En efecto, el etnógrafo acaba su investigación en el campo y debe convertirse en etnólogo, es decir debe confeccionar monografías que levanten acta de estructuras, dispositivos y procesos sociales. Se convierte luego en antropólogo, es decir comparador de informaciones sobre diferentes sociedades, capaz de contribuir con sus averiguaciones a una comprensión global de la condición humana. Su público natural es la Academia y la comunidad científica, y son estas instancias las que deben valorar su trabajo, por mucho que eventualmente pueda desarrollar actividades divulgativas o –según sea su concepto de la aplicabilidad de la antropología– brindar su peritaje a la labor de las instituciones, en relación a iniciativas empresariales o como refuerzo para luchas sociales o políticas. En cambio, el periodista debe producir noticias que sepan satisfacer una demanda tanto pública como empresarial y política, a las que por fuerza ha de someterse. La inmediatez con que debe atender los pedidos que se le hagan, por otra parte, hace imposible una maduración de la información obtenida, le obliga a renunciar al uso de materiales críticos –bibliografía, por ejemplo–, y acaba inevitablemente generando todo tipo de trivializaciones. Su tarea no es la de poner en cuestión lo ya sabido, sino justamente la contraria: ofrecer constantemente pruebas de que el sistema de mundo vigente en cada momento es real y no puede ser ni desmentido ni desacatado. 

A ello hay que añadir que el llamado periodismo de investigación pueda incorporar herramientas metodológicas prohibidas, por deshonestas, para los antropólogos. Si se toma como referencia el apartado de técnicas y estrategias de un manual de periodismo de investigación (por ejemplo, Pepe Rodríguez, Periodismo de investigación. Técnicas y estrategias, Paidós), se observarán afinidades notables. El “uso de confidentes”, por ejemplo, no es muy distinto del empleo por parte del etnógrafo de “informantes bien informados”, por emplear la expresión de Marvin Harris. Lo mismo para la “participación en los hechos investigados”, del todo homologable con la más canónica de las técnicas etnográficas: la observación participante. Nada que objetar tampoco al subcapítulo de “ayudas instrumentales”, donde se hace referencia al papel del vídeo, la grabadora o la máquina de fotos. En cambio, un etnógrafo no puede dejar de sentirse casi escandalizado ante la utilización de estrategias que no tienen ningún escrúpulo en presentarse como “infiltración” o “infiltración de terceros (dirigida)”, que están tipificadas como observación encubierta por su código deontológico y que este prohíbe. 

La técnica definida como “zorro en el gallinero” supone introducir determinadas informaciones –eventualmente incluso falsas– en el seno del grupo estudiado con tal de contemplar la reacción que producen, algo inaceptable para unos estudiosos tan preocupados en alterar lo menos posible las condiciones naturales en que se desarrollan de los hechos atendidos.
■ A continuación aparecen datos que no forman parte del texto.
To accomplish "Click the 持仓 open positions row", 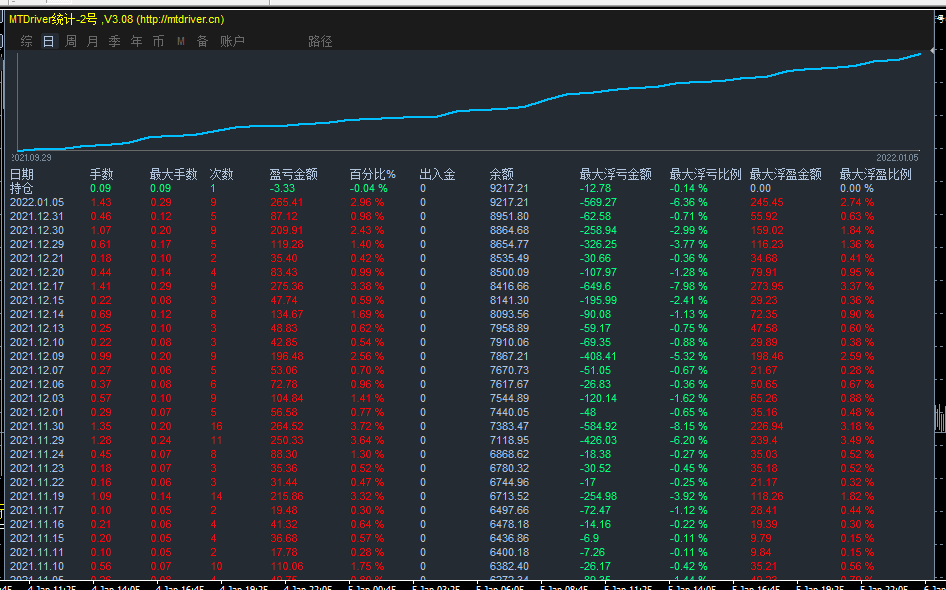I will [x=22, y=188].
Nada que ver entre el “periodista ingenuo”, que se muestra ignorante ante sus informantes para obtener de ellos información ventajosa, con el antropólogo inocente del que nos hablara Nigel Barley en un conocido libro, que no es que se haga el tonto, sino que observa cómo sus informantes lo toman por tal e incluso descubre que en realidad lo es. El apartado sobre la técnica llamada “suplantación de la personalidad” no merece ni siquiera un comentario, hasta tal punto sería inconcebible para un antropólogo trabajando sobre el terreno.